The Not-So-Awful Truth About Being Single

"If you're lonely when you're alone, you're in bad company."  Jean-Paul Sartre

In yesterday's Globe & Mail, Margaret Wente claims that people can get to a much greater depth of understanding and "perfection" of self through a married relationship than they can possibly do if they remain single.
"...the road to self-actualization isn't through perfection of the independent self, but through imperfect, messy, long-term relationships.  Everybody needs someone else to nurture, and someone to stand up for them, and someone to plan the future with, and someone with whom they share a past."  
Wente stumbles into one of the most annoyingly common false dichotomies surrounding this issue:  either you're married or you're alone.  And she continues that single people are lonely implying, of course, that loneliness never ventures into a marriage, that it's solely a quality of aloneness.  I've never been married, yet I know too well the messiness of relationships with myriad friends and colleagues whom I nurture, stand up for, and with whom I share a past.  We don't plan a future together in the same "until death" way that some married people manage, but that shared future in marriage is often illusory.  The future is unknowable.  Shit happens, and happily married people can still end up on their own.  

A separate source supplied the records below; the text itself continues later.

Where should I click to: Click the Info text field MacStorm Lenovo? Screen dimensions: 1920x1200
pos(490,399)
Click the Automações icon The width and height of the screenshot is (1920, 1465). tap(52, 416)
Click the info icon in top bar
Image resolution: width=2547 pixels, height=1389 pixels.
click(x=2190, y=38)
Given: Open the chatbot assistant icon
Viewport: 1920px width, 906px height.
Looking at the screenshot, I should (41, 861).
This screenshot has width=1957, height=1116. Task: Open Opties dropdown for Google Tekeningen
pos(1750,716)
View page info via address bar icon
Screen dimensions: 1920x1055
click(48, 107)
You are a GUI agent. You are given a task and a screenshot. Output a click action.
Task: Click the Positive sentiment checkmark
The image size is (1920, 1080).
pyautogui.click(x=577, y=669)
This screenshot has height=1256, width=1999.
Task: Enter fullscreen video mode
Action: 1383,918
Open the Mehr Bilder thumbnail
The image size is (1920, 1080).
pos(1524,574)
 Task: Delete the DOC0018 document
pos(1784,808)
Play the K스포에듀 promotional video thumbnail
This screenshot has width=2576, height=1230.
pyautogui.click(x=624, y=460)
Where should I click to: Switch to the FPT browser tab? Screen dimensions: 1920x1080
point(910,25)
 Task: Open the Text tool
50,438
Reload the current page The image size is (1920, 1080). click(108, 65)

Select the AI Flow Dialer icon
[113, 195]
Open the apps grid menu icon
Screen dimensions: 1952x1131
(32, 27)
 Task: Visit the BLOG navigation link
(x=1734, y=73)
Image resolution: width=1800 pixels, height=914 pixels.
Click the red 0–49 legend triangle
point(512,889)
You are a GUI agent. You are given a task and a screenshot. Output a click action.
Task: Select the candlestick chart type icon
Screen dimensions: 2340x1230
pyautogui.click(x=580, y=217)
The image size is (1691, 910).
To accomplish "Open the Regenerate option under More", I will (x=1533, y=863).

Her anecdotal samples reveal that all single women would rather be married, and married men pity single men.  She goes so far as to insist on an essentialism that relegates any outlying happy singles to the pages of the DSM-5.
"The only people who escape these yearnings are people (usually men) who are in some way autistic, or asexual.  We are born and bred to be pair-bonded."
It's the false-consensus effect that compels her.  She realized in her 30s that she didn't like being single, therefore anyone who's single and over 30 must be similarly miserable.  And afraid.  She insists that people in their 20s won't get it yet, but will understand as they mature just like she did.  I'm almost 50, and I still think she's wrong.  But maybe I'm just too immature to really get it.

She also sets up a straw man by suggesting that single people think self-actualization has to do with perfection and self-love - a mistake she condescendingly sets straight as a far more knowledgable married person.  Where does that come from?

But the biggest problem with her argument is that she doesn't get that the journey she alludes to - that struggle to come to grips with the authentic self - is necessarily a solitary venture for all people, the single and married.  We definitely learn a lot about ourselves from our relationships with other people.  I'd say I learned the most about myself from my on-going and ever-changing relationships with my three kids.  Nothing mirrors you back at yourself like subconscious imitations by your children.  But there's a difference between learning about our specific nature and getting at the essence of the human experience.

We are alone.  Even if we're joined at the hip to the love of our life, finishing one another's sentence,   no matter how much we distract ourselves from the reality of it, we are alone with ourselves.   We are here without a clear purpose, and that path towards finding ourself, towards figuring out what we're doing here, can be approached through great debates and discussions among friends and lovers, but the conclusions we come to about ourselves, we necessarily come to alone. "The destiny of man is placed within himself" (Sartre's Existentialism is a Humanism).

Marriage is a delight to many people, but for many others it's an unnecessary burden.  Insisting that one condition is preferable and to write-off people who disagree as just young or, in her eyes, defective is to narrowly define human pleasure on the basis of the desires and lifestyles of a few.  Human pleasure is vast, and we do ourselves no favours by discriminating over which preferences are superior.